XXIII. Naga Vagga - Gajah

(331) Sungguh bahagia mempunyai kawan pada saat kita membutuhkannya;
sungguh bahagia dapat merasa puas dengan apa yang ada;
sungguh bahagia memiliki kebajikan ketika  menjelang kematian;
dan sungguh bahagia dapat mengakhiri penderitaan.

(332) Berlaku baik terhadap ibu, 

berlaku baik terhadap ayah, juga merupakan kebahagiaan. 
Berlaku baik terhadap pertapa merupakan suatu kebahagiaan dalam dunia ini; 
berlaku baik terhadap para Ariya juga merupakan kebahagiaan.

(333) Moral (Sila) akan memberikan kebahagiaan sampai usia tua; 

keyakinan yang telah ditanam kuat akan memberikan kebahagiaan; 
kebijaksanaan yang telah diperoleh akan memberikan kebahagiaan; 
tidak berbuat jahat akan memberikan kebahagiaan.
------------------------------------------------------------------------------------------------

Suatu saat, ketika Sang Buddha sedang berdiam di dekat Himalaya.

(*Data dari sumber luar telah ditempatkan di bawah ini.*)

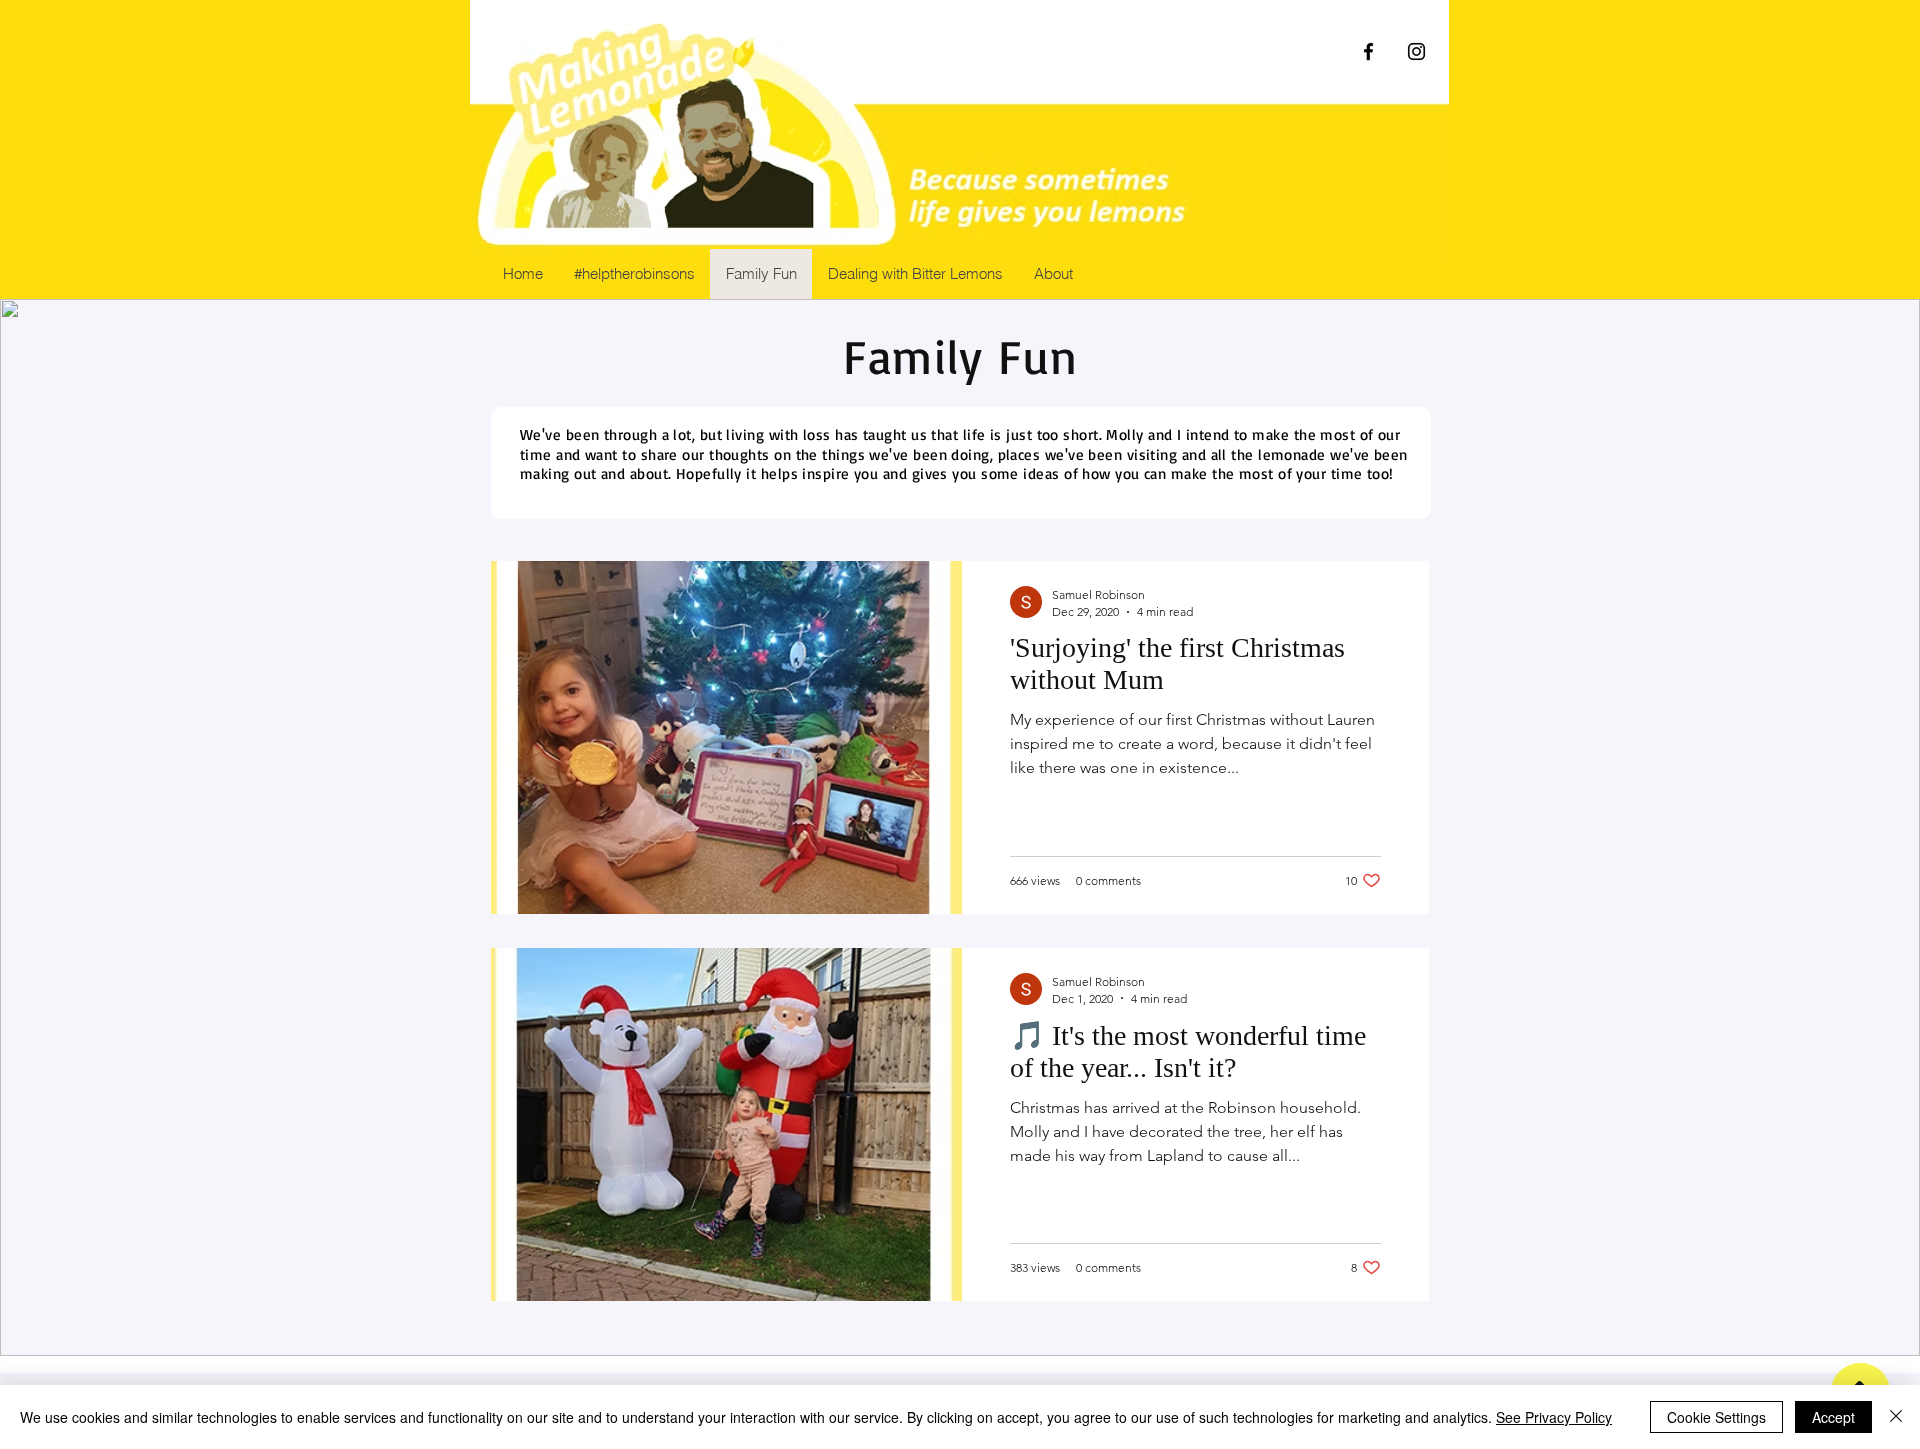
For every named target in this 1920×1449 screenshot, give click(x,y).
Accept (1833, 1417)
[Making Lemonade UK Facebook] (1368, 51)
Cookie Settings (1716, 1417)
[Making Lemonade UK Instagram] (1416, 51)
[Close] (1896, 1417)
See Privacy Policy (1554, 1417)
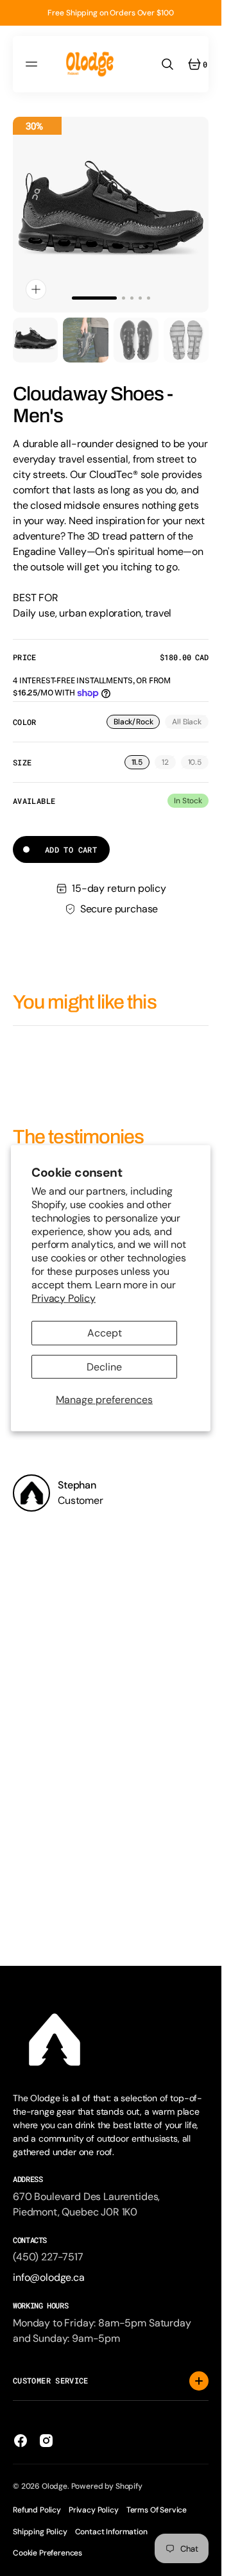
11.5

Beliau melihat bahwa banyak orang ditindas oleh beberapa raja yang lalim. Kemudian muncul pikiran dalam batin Beliau: “Apakah tidak mungkin untuk memerintah tanpa membunuh atau menyebabkan pembunuhan, tanpa menaklukkan dengan kekerasan atau menyebabkannya, tanpa kesedihan atau menyebabkan kesedihan, dengan keadilan dan kebenaran?”

Mara mengetahui apa yang Sang Buddha pikirkan dan berpikir, “Gotama berpikir demikian, pasti karena ia menginginkan untuk berdaulat dan memerintah. Dan hal yang disebut kedaulatan ini adalah kesempatan dimana kelalaian dapat timbul. Jika ia berdaulat, aku mungkin akan dapat menangkap kelengahannya! Aku akan pergi dan membangkitkan ambisinya.”

Maka Mara kemudian mendorong Sang Buddha agar memerintah sebagai seorang raja, “Biarlah Sang Sugata memerintah, tanpa membunuh ataupun menyebabkan pembunuhan, tanpa menaklukkan dengan kekerasan maupun menyebabkannya, tanpa menyebabkan kesedihan, dengan keadilan dan kebenaran”.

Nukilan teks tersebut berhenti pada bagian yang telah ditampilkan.